▶ **Extracted records**:
■ ■ ■

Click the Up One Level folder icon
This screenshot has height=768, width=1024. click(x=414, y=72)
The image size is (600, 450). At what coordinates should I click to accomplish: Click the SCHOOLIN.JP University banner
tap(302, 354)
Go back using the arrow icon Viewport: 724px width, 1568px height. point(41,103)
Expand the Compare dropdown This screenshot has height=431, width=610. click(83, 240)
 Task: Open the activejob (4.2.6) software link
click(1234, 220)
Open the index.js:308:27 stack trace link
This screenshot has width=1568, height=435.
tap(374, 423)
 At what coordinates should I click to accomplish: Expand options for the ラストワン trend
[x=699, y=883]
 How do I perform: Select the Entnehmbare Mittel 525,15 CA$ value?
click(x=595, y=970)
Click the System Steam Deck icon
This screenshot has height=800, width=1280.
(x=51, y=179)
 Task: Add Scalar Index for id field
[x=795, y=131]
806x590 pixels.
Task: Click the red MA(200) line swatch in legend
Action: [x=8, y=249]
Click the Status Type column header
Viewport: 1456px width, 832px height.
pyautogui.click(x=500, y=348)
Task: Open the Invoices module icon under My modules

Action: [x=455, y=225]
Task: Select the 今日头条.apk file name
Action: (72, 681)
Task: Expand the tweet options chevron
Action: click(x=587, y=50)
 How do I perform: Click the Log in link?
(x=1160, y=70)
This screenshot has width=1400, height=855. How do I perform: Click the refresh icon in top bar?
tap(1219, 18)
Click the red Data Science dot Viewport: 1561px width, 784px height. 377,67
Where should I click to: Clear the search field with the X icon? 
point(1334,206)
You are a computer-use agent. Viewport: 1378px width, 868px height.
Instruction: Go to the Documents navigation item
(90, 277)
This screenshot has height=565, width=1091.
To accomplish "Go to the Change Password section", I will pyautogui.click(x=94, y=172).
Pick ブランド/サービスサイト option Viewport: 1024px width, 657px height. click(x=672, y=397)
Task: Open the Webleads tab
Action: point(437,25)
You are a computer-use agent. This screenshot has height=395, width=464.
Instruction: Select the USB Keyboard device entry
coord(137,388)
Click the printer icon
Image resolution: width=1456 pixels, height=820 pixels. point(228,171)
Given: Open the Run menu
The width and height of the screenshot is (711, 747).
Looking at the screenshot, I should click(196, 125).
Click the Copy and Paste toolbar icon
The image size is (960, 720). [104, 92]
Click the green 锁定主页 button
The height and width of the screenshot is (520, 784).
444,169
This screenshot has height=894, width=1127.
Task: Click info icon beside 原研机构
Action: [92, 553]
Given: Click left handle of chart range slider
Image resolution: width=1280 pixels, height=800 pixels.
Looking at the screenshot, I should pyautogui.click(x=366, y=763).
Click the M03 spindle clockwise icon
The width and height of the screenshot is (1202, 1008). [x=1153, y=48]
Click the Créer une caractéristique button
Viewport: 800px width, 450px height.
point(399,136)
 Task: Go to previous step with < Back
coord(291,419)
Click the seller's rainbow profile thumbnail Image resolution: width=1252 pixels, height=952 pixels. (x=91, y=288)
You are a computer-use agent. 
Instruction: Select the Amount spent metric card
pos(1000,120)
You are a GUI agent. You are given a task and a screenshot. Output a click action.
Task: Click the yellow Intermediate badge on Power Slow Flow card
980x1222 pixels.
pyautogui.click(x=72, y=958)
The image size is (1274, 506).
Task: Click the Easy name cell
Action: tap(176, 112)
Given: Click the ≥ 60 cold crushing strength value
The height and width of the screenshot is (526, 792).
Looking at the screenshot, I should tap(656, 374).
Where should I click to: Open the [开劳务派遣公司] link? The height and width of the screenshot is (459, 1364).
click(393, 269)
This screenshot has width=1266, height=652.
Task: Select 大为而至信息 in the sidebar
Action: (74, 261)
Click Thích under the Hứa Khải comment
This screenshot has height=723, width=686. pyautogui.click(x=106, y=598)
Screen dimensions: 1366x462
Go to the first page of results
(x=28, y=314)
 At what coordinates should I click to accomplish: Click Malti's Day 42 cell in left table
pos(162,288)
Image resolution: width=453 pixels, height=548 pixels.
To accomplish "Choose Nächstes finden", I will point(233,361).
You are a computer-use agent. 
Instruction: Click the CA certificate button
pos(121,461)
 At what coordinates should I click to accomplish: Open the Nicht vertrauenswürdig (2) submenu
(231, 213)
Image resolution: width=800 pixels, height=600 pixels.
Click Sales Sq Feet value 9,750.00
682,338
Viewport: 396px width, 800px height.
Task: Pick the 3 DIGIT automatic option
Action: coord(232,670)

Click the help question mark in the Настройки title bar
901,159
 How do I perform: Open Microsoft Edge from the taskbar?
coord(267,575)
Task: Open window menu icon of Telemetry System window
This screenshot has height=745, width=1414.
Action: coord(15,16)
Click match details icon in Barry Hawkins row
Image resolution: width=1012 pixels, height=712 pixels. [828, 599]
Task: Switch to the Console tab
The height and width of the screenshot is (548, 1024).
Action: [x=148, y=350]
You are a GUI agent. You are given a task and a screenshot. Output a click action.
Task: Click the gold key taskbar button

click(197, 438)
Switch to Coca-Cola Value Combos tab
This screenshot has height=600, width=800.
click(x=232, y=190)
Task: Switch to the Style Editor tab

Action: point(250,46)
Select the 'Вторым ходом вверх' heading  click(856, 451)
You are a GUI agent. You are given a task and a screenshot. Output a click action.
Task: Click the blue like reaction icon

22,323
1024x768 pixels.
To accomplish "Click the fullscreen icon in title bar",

■ ■ ■

Quote the data above verbatim from its first line to the line that includes "Go back using", with both boundary lines retained.

▶ **Task result**:
Click the Up One Level folder icon
This screenshot has height=768, width=1024. click(x=414, y=72)
The image size is (600, 450). At what coordinates should I click to accomplish: Click the SCHOOLIN.JP University banner
tap(302, 354)
Go back using the arrow icon Viewport: 724px width, 1568px height. point(41,103)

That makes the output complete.